■ TASK
Begin at the first line of the records and stop after the line that contains "Action: click(x=356, y=929)". Write those lines out again, swapping "points badge" for "score badge" and leaving everything else unchanged.

** START THE INPUT **

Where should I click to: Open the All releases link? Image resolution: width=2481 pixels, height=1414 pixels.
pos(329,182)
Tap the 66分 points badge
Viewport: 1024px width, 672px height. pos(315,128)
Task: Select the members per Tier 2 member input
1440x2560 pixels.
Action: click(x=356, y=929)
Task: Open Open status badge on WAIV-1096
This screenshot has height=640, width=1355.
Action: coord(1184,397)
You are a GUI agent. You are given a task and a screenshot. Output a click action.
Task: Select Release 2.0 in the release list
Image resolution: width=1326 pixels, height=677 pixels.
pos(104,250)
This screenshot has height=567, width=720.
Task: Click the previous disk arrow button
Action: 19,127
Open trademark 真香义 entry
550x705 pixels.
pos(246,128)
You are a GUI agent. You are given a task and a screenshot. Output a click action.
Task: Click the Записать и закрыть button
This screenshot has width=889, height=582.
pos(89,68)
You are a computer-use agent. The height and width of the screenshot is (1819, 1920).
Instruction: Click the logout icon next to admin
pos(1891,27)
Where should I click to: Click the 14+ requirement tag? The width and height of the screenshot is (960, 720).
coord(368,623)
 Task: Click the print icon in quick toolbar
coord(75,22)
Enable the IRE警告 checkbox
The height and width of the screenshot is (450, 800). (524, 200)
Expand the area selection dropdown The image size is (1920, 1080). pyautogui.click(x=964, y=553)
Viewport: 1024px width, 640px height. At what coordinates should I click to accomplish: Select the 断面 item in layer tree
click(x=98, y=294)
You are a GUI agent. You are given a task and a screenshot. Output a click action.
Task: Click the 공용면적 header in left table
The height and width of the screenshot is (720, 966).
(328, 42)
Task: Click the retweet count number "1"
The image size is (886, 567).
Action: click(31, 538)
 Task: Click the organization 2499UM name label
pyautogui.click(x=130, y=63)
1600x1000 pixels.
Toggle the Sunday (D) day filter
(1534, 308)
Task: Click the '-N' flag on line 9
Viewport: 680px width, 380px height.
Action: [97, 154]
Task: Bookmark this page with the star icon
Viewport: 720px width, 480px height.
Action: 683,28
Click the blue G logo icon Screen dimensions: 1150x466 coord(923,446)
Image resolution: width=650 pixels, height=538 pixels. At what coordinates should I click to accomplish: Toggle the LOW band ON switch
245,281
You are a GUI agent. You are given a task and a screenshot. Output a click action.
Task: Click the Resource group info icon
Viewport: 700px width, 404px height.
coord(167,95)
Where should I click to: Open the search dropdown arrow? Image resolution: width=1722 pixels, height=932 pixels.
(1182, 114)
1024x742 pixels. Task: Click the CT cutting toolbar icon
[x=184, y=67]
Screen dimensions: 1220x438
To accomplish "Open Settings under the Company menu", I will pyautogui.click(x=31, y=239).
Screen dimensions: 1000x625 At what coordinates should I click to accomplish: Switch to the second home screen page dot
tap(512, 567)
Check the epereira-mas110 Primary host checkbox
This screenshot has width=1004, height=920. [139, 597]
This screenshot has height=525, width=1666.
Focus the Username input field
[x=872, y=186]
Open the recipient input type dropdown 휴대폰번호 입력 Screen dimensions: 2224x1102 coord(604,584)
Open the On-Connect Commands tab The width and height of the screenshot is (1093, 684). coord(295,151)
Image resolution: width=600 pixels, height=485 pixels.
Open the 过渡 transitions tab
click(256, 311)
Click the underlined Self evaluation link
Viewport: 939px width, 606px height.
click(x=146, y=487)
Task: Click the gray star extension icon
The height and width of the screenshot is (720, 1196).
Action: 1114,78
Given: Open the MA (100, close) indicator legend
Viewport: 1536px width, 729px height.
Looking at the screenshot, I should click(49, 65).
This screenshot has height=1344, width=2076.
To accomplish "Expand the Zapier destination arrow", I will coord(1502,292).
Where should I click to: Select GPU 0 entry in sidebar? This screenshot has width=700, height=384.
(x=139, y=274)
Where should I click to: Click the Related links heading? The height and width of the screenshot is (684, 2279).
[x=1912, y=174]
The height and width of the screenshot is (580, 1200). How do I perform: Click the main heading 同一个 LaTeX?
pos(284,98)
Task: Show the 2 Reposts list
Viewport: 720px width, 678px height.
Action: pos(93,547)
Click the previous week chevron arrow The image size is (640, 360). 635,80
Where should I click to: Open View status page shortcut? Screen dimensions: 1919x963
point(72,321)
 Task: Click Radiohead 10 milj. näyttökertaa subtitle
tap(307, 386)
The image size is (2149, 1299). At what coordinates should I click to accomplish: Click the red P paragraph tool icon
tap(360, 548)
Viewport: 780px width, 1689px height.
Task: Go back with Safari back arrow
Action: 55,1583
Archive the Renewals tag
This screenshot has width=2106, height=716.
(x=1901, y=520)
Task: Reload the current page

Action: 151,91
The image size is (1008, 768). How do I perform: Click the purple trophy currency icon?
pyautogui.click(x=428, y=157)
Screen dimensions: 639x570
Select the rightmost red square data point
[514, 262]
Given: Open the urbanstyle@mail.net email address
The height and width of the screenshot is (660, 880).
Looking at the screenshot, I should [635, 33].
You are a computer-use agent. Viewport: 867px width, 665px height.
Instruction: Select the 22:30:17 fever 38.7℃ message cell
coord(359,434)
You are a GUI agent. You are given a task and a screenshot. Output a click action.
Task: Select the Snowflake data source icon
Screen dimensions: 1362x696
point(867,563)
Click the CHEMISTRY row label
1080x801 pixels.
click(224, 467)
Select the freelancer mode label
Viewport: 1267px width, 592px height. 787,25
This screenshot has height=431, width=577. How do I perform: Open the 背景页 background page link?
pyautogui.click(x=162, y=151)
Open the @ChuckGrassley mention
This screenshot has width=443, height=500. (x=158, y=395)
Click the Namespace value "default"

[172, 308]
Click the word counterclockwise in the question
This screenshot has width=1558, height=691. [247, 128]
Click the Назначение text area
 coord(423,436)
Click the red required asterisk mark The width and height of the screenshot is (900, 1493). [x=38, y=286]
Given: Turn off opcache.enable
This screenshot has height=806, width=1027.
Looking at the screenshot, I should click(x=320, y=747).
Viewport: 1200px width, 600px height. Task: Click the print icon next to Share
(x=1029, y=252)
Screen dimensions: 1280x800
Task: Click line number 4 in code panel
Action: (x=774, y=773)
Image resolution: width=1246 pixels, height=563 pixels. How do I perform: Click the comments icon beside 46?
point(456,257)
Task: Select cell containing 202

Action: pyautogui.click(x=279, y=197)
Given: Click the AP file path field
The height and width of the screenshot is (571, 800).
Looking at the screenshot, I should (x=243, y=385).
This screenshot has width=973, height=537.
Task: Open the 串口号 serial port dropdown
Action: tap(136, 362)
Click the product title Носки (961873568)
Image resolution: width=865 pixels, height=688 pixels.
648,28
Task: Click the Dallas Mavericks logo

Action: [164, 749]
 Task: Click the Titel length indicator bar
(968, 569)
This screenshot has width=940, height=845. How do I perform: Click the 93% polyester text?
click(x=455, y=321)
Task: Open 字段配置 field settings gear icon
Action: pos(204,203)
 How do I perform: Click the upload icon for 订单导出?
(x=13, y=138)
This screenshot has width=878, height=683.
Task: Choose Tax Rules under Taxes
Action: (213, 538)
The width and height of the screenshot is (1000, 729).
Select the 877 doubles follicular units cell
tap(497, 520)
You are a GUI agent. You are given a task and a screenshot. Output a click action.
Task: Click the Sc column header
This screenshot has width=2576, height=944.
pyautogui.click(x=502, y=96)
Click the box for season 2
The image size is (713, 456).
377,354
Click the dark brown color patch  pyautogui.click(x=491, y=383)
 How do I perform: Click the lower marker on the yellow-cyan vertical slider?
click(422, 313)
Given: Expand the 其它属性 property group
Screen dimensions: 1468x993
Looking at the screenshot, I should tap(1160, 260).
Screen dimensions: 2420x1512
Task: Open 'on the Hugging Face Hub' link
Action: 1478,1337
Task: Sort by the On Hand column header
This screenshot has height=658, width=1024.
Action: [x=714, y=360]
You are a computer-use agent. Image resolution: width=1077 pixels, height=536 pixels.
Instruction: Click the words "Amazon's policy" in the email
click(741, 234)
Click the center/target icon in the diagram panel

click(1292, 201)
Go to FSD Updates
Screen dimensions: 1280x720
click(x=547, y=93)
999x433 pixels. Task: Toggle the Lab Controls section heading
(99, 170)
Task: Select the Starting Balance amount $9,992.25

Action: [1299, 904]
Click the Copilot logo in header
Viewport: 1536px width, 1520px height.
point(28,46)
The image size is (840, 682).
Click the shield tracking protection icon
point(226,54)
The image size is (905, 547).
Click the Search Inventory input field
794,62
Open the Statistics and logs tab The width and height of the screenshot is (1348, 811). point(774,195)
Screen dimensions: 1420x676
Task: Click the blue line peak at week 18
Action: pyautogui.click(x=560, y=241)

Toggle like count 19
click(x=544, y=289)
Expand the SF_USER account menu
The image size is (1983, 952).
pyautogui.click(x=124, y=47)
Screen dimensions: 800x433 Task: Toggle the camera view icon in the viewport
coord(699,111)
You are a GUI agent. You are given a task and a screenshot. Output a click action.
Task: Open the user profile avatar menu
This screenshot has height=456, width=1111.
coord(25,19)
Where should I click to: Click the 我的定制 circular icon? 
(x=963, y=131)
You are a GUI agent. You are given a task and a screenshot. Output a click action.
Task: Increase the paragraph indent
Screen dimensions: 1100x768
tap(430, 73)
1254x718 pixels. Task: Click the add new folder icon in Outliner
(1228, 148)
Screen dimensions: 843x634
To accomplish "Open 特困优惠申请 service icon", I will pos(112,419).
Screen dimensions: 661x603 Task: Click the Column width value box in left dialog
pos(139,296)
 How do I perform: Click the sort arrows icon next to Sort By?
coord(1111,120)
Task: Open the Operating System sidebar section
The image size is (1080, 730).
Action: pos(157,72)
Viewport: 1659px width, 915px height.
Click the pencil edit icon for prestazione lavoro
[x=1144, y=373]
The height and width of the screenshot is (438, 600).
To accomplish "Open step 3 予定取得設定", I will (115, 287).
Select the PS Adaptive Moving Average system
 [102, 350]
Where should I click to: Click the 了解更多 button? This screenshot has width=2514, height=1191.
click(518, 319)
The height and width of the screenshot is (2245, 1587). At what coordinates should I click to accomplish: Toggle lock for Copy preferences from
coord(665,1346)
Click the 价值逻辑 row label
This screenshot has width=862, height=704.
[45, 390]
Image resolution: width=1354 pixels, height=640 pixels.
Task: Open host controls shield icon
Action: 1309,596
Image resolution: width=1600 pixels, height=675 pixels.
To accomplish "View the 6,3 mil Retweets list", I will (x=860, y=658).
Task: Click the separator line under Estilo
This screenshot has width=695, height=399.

** END THE INPUT **

■ COMPLETE RESPONSE
Where should I click to: Open the All releases link? Image resolution: width=2481 pixels, height=1414 pixels.
pos(329,182)
Tap the 66分 score badge
Viewport: 1024px width, 672px height. pos(315,128)
Task: Select the members per Tier 2 member input
1440x2560 pixels.
Action: click(x=356, y=929)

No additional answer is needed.